Eppure lo scenario a tinte fosche che si è andato delineando negli otto mesi di vita del governo Meloni non sembra, agli occhi di molti, abbastanza minaccioso da indurre le opposizioni a stringere i tempi, se non per un’alleanza almeno per un’azione convergente sui temi condivisibili. E ce ne sono già un bel po’, a partire dalla riforma della giustizia ed allo scandaloso ritardo della nomina di Bonaccini (e di chi altri se no, del suddetto Galeazzo?) a commissario per la ricostruzione delle zone alluvionate. Ed altri se ne aggiungono, giorno dopo giorno, come il caso Santanchè rivelato da Report o come lo scontro interno al Governo sulla ratifica del MES.

* **DATI**:

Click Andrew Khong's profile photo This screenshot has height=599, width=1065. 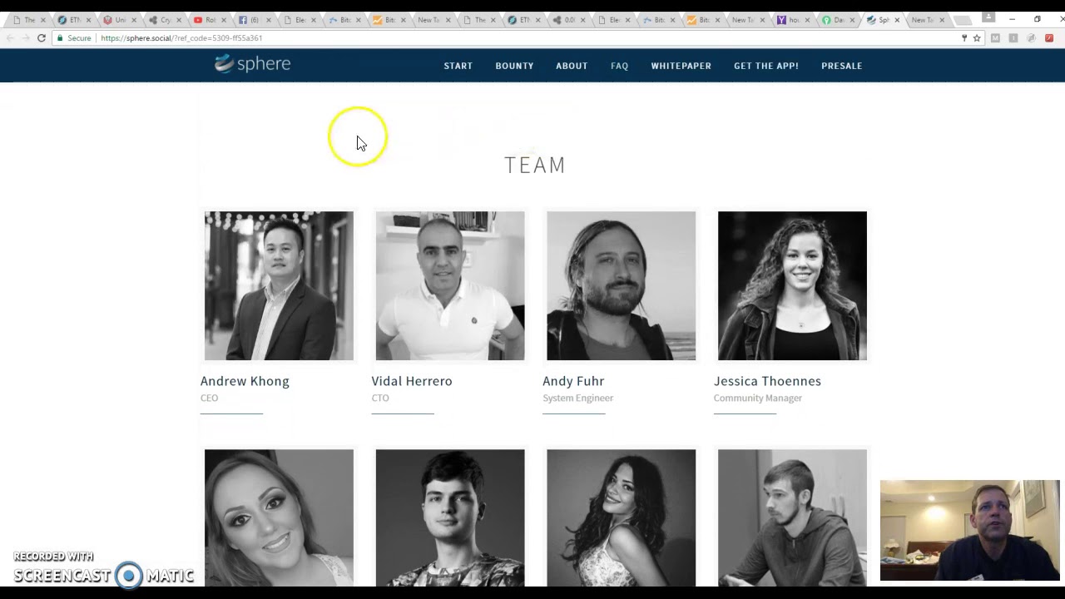(279, 285)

* **CONSEGNE**:
• a. Cita dal testo di lettura il passo da "Eppure lo scenario" a "ratifica del MES.".
• b. Trasforma in un breve elenco il paragrafo del testo di lettura che comincia con "Eppure lo scenario a tinte fosche", conservandone i fatti principali.
I dati provengono da un'altra fonte.

* **SOLUZIONI**:
• a.
Eppure lo scenario a tinte fosche che si è andato delineando negli otto mesi di vita del governo Meloni non sembra, agli occhi di molti, abbastanza minaccioso da indurre le opposizioni a stringere i tempi, se non per un’alleanza almeno per un’azione convergente sui temi condivisibili. E ce ne sono già un bel po’, a partire dalla riforma della giustizia ed allo scandaloso ritardo della nomina di Bonaccini (e di chi altri se no, del suddetto Galeazzo?) a commissario per la ricostruzione delle zone alluvionate. Ed altri se ne aggiungono, giorno dopo giorno, come il caso Santanchè rivelato da Report o come lo scontro interno al Governo sulla ratifica del MES.

• b.
- In otto mesi di governo Meloni si è delineato uno scenario a tinte fosche. A molti però non sembra abbastanza minaccioso da spingere le opposizioni a stringere i tempi, né per un'alleanza né almeno per un'azione convergente sui temi condivisibili.
- Questi temi sono già numerosi: la riforma della giustizia e lo scandaloso ritardo nella nomina di Bonaccini a commissario per la ricostruzione delle zone alluvionate.
- Giorno dopo giorno se ne aggiungono altri, come il caso Santanchè rivelato da Report e lo scontro interno al Governo sulla ratifica del MES.